Location
- Salt Jordan 32°2′11.66″N 35°43′57.17″E﻿ / ﻿32.0365722°N 35.7325472°E

Information
- Established: 1964
- Principal: Haniya Oweis
- Website: https://www.holyland-deaf.org/

= Holy Land Institute for the Deaf =

Non-profit foundation in Salt, Jordan

The Holy Land Institute for the Deaf (مؤسسة الأراضي المقدسة للصم) is a non-profit foundation located in Salt, Jordan, north of Amman, that provides educational and rehabilitation services for people with hearing impairment. The facility serves approximately 150 male and female students, mostly Jordanian, from the ages of 3 to 20. The institute also provides audiology service and hearing aids, and the outreach program tests children in refugee camps. The "S.T.R.I.D.E." (Salt Training and Resource Institute for Disability, etc.) program carries out teacher training in the Middle East.

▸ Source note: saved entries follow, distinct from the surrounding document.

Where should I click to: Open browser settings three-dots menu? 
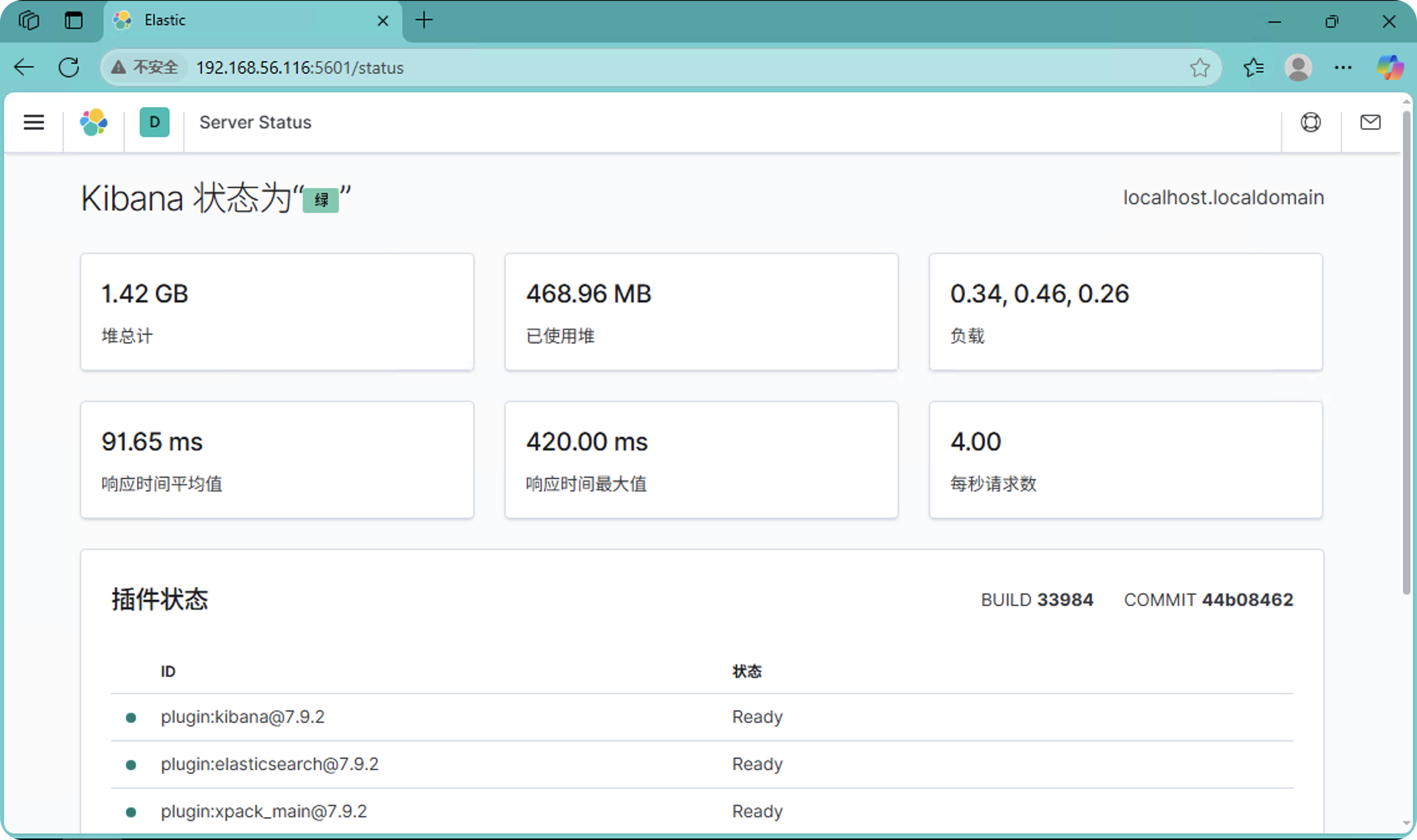click(x=1343, y=67)
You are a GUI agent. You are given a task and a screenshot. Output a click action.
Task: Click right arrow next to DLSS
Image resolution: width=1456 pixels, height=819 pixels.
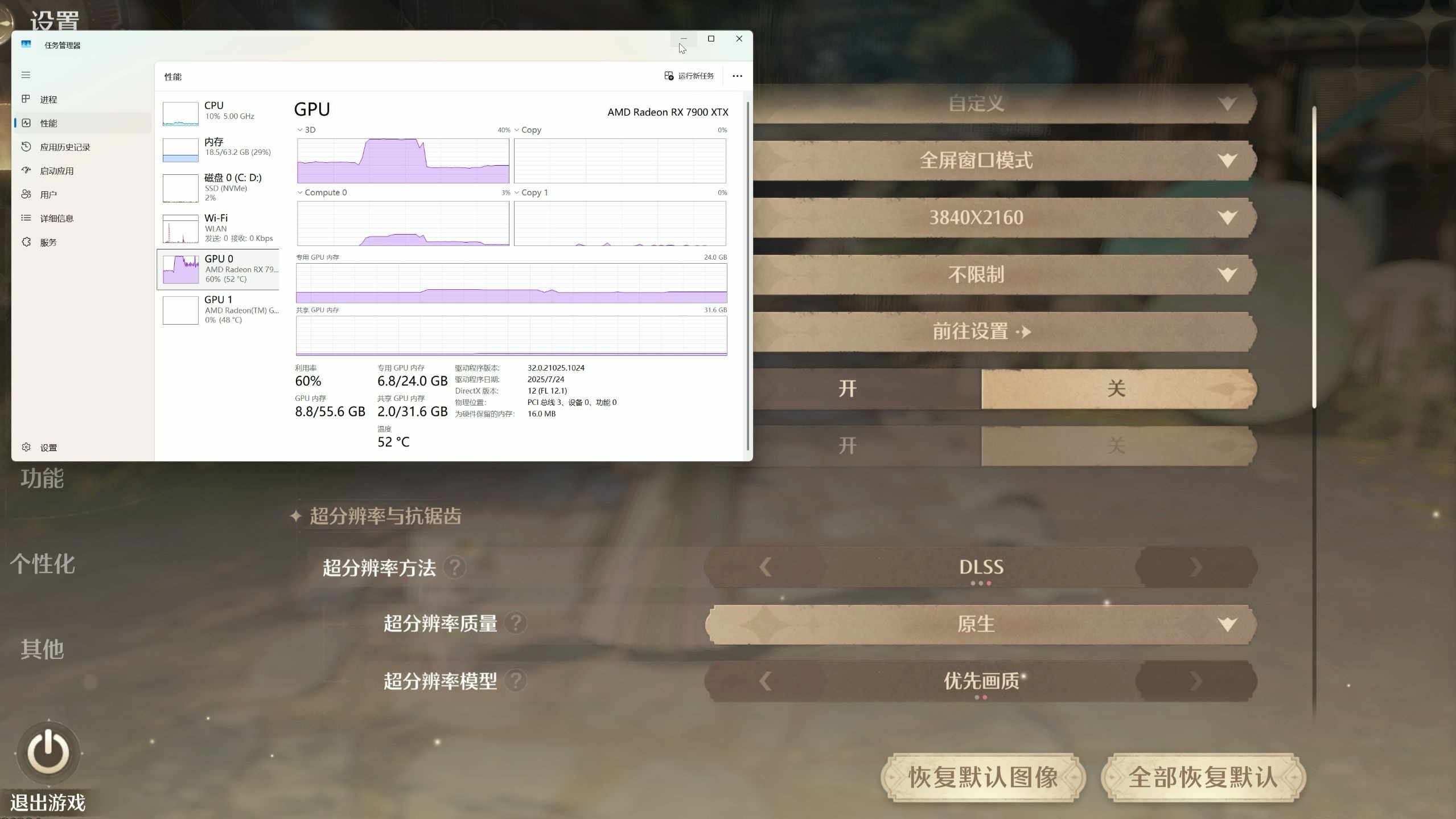point(1195,567)
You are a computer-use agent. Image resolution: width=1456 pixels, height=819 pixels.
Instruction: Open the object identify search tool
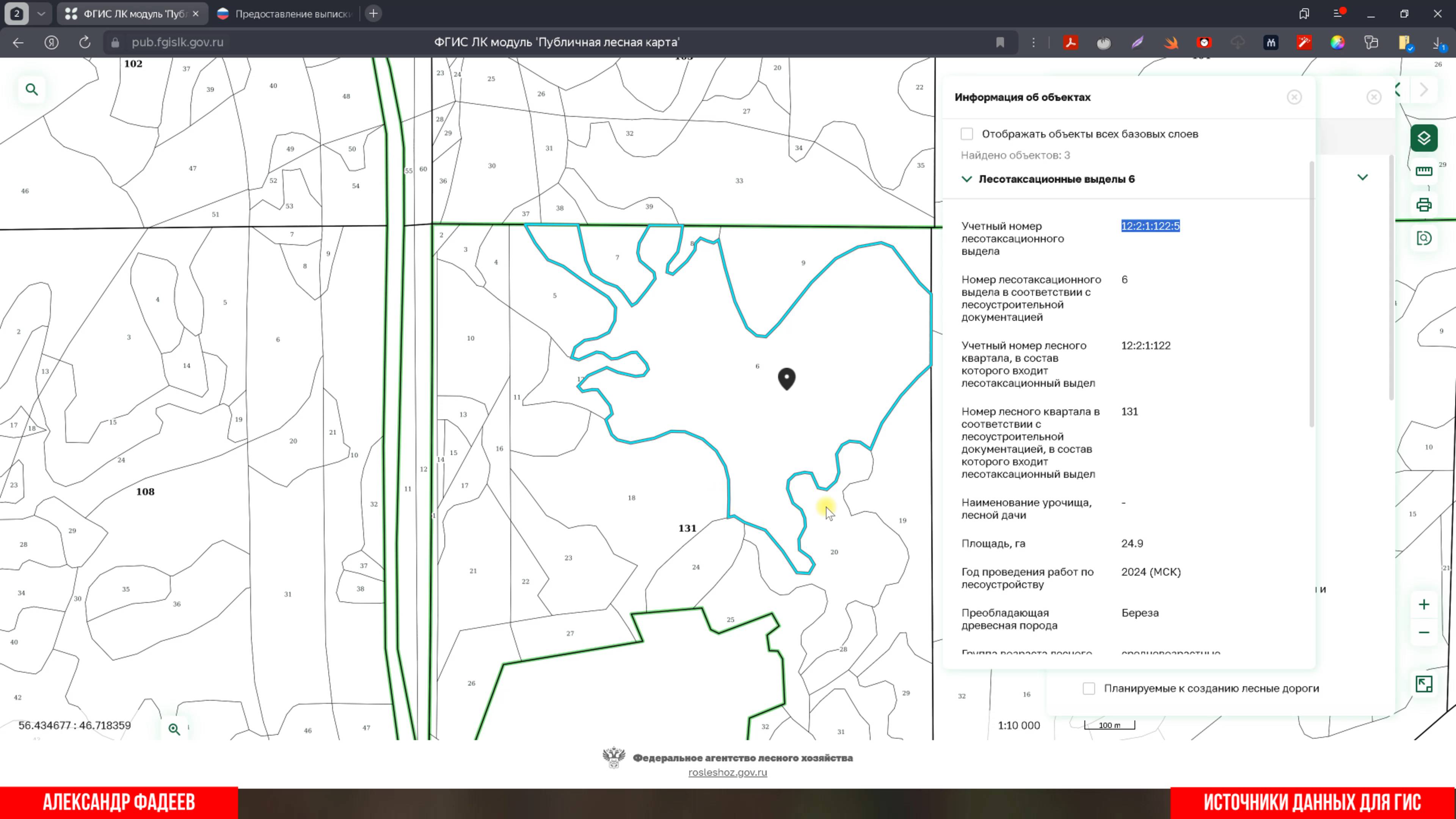click(1423, 238)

==Subjects and activities==
Students at the institute are taught Jordanian Sign Language and typical subjects taught in most schools. Student must also learn a vocational trade. For boys this can be auto mechanics, carpentry, painting, auto bodywork, and metalwork. Girls study homemaking skills: weaving, machine knitting, sewing, and childcare. Both boys and girls study computer skills, printing, ceramics, and earmold manufacturing. Ear molds for hearing aids are made on site.

==History==
The institute was established in 1964 by Brother Andeweg, a Dutch Anglican priest. In 1977, Brother Andrew de Carpentier came from Beirut to become the school's director.

===Royal visits===
The institute was officially opened by the late King Hussein.
- In 1987, Prince Hassan bin Talal opened a new extension of the boarding house and domestic wing.
- In 2002, Queen Rania opened the new audiology unit.
- In 2003, the deafblind unit was opened by Prince Raad bin Zeid.
- In November 2009, King Abdullah II inaugurated a new vocational training building to provide training courses to enable female students to find employment upon graduation. The King was accompanied by Chief Chamberlain Prince Raad, Royal Court Chief Nasser Lozi and the King's Adviser Ayman Safadi.